Sounds to me like the same issue as Bug 200119

Let's make this bug dependent on 200119, so we can retest, once 200119 gets fixed.

Josh, I agree with your statement about the double free, see bug 200119. A potential fix for the crash bug was checked in to the trunk last week. Is anyone on the CC list of this bug able to try out a nightly trunk build and test if you still crash?

I would like to change the intention of this bug to "use better strings to identify a CRL in the prefs.js file". I confirm we use bad strings.

*** Bug 198371 has been marked as a duplicate of this bug. ***

Use of OU as a unique pref key has another problem: It has recently been reported that many CAs do not verify the names that their subjects request for OU names AT ALL. Consequently, OU names need to be treated as unverified, and no security decisions by the user or by the software should depend on their values.

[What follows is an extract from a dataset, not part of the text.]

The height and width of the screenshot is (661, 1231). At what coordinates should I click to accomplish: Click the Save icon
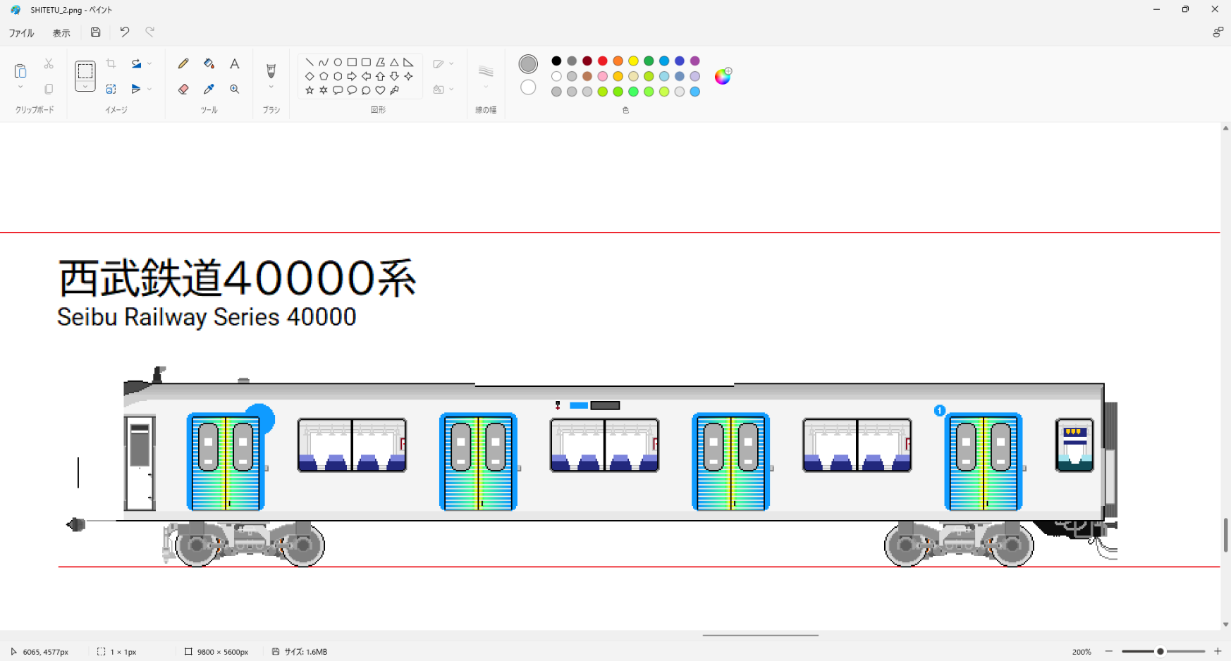point(96,32)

So to get the key for the ff userpref.js unique there are a few options: SHA-1 Hash of combinations/permutations of the o the CLRs download URL provided by the user o CRL issuer DN contained in CRL o subject key identifier of the CRL signer certificate o modulus of the key of the CRL signer certificate The "Manage CRL" gui window should display the full CRL issuer DN and the download URL as well as the other stuff that is already there.

Updating subject as proposed in comment 16

The "Revocation Lists" feature was removed in bug 867465.